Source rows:
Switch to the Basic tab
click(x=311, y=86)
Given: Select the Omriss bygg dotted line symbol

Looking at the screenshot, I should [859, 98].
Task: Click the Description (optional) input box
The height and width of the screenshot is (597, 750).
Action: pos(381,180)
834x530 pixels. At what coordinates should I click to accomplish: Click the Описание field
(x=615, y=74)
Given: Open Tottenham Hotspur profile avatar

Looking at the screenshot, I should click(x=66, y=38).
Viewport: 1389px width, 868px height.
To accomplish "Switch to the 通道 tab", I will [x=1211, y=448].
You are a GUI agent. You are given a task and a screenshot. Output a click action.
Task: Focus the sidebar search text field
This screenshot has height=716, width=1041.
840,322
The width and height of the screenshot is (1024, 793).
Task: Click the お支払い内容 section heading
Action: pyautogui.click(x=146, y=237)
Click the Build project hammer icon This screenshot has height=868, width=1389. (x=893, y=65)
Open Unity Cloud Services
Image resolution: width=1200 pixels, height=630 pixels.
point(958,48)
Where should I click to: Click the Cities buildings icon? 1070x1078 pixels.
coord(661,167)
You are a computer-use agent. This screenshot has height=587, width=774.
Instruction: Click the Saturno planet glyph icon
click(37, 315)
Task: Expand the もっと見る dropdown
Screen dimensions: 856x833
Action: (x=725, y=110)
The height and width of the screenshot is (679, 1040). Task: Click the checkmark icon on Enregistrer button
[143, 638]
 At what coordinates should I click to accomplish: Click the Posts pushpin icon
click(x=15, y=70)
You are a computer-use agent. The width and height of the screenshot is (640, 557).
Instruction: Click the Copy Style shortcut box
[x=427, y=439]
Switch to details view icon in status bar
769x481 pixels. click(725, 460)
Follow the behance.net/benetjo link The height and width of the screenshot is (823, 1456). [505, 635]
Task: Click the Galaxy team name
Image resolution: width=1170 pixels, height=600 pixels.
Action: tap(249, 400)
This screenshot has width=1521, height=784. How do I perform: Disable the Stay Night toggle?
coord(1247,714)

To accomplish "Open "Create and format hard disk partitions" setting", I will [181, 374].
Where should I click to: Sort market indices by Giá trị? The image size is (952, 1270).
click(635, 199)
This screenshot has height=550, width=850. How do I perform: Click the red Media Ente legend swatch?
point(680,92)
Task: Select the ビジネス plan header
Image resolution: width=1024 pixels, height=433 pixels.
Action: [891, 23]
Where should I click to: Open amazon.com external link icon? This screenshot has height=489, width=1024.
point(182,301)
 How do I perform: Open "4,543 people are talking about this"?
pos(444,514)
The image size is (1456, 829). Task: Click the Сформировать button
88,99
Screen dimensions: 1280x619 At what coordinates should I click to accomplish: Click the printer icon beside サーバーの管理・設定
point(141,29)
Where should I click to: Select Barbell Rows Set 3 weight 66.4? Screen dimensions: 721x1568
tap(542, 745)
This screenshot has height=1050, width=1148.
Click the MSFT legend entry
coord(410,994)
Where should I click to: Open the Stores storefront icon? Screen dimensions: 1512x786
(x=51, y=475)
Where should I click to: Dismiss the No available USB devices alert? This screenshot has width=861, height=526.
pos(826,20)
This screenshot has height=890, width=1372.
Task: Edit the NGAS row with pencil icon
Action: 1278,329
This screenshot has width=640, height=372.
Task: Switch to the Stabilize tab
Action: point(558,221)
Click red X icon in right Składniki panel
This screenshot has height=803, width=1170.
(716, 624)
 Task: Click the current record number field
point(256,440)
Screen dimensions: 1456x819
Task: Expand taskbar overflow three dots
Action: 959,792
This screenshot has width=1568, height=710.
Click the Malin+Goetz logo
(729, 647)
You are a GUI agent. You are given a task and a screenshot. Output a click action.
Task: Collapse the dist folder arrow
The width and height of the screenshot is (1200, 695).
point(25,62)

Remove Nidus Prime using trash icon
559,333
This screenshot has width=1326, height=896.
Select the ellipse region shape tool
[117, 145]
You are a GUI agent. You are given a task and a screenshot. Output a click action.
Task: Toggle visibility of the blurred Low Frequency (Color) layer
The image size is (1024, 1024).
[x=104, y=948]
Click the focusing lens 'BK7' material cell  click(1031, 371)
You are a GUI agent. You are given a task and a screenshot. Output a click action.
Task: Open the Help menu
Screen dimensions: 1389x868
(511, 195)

Instructions to follow: Quote every one of the rows above word for word, with nothing changed.

Response to the exercise:
Switch to the Basic tab
click(x=311, y=86)
Given: Select the Omriss bygg dotted line symbol

Looking at the screenshot, I should [859, 98].
Task: Click the Description (optional) input box
The height and width of the screenshot is (597, 750).
Action: pos(381,180)
834x530 pixels. At what coordinates should I click to accomplish: Click the Описание field
(x=615, y=74)
Given: Open Tottenham Hotspur profile avatar

Looking at the screenshot, I should click(x=66, y=38).
Viewport: 1389px width, 868px height.
To accomplish "Switch to the 通道 tab", I will [x=1211, y=448].
You are a GUI agent. You are given a task and a screenshot. Output a click action.
Task: Focus the sidebar search text field
This screenshot has height=716, width=1041.
840,322
The width and height of the screenshot is (1024, 793).
Task: Click the お支払い内容 section heading
Action: pyautogui.click(x=146, y=237)
Click the Build project hammer icon This screenshot has height=868, width=1389. (x=893, y=65)
Open Unity Cloud Services
Image resolution: width=1200 pixels, height=630 pixels.
point(958,48)
Where should I click to: Click the Cities buildings icon? 1070x1078 pixels.
coord(661,167)
You are a computer-use agent. This screenshot has height=587, width=774.
Instruction: Click the Saturno planet glyph icon
click(37, 315)
Task: Expand the もっと見る dropdown
Screen dimensions: 856x833
Action: (x=725, y=110)
The height and width of the screenshot is (679, 1040). Task: Click the checkmark icon on Enregistrer button
[143, 638]
 At what coordinates should I click to accomplish: Click the Posts pushpin icon
click(x=15, y=70)
You are a computer-use agent. The width and height of the screenshot is (640, 557).
Instruction: Click the Copy Style shortcut box
[x=427, y=439]
Switch to details view icon in status bar
769x481 pixels. click(725, 460)
Follow the behance.net/benetjo link The height and width of the screenshot is (823, 1456). [505, 635]
Task: Click the Galaxy team name
Image resolution: width=1170 pixels, height=600 pixels.
Action: tap(249, 400)
This screenshot has width=1521, height=784. How do I perform: Disable the Stay Night toggle?
coord(1247,714)

To accomplish "Open "Create and format hard disk partitions" setting", I will [181, 374].
Where should I click to: Sort market indices by Giá trị? The image size is (952, 1270).
click(635, 199)
This screenshot has height=550, width=850. How do I perform: Click the red Media Ente legend swatch?
point(680,92)
Task: Select the ビジネス plan header
Image resolution: width=1024 pixels, height=433 pixels.
Action: [891, 23]
Where should I click to: Open amazon.com external link icon? This screenshot has height=489, width=1024.
point(182,301)
 How do I perform: Open "4,543 people are talking about this"?
pos(444,514)
The image size is (1456, 829). Task: Click the Сформировать button
88,99
Screen dimensions: 1280x619 At what coordinates should I click to accomplish: Click the printer icon beside サーバーの管理・設定
point(141,29)
Where should I click to: Select Barbell Rows Set 3 weight 66.4? Screen dimensions: 721x1568
tap(542, 745)
This screenshot has height=1050, width=1148.
Click the MSFT legend entry
coord(410,994)
Where should I click to: Open the Stores storefront icon? Screen dimensions: 1512x786
(x=51, y=475)
Where should I click to: Dismiss the No available USB devices alert? This screenshot has width=861, height=526.
pos(826,20)
This screenshot has height=890, width=1372.
Task: Edit the NGAS row with pencil icon
Action: 1278,329
This screenshot has width=640, height=372.
Task: Switch to the Stabilize tab
Action: point(558,221)
Click red X icon in right Składniki panel
This screenshot has height=803, width=1170.
(716, 624)
 Task: Click the current record number field
point(256,440)
Screen dimensions: 1456x819
Task: Expand taskbar overflow three dots
Action: 959,792
This screenshot has width=1568, height=710.
Click the Malin+Goetz logo
(729, 647)
You are a GUI agent. You are given a task and a screenshot. Output a click action.
Task: Collapse the dist folder arrow
The width and height of the screenshot is (1200, 695).
point(25,62)

Remove Nidus Prime using trash icon
559,333
This screenshot has width=1326, height=896.
Select the ellipse region shape tool
[117, 145]
You are a GUI agent. You are given a task and a screenshot. Output a click action.
Task: Toggle visibility of the blurred Low Frequency (Color) layer
The image size is (1024, 1024).
[x=104, y=948]
Click the focusing lens 'BK7' material cell  click(1031, 371)
You are a GUI agent. You are given a task and a screenshot. Output a click action.
Task: Open the Help menu
Screen dimensions: 1389x868
(511, 195)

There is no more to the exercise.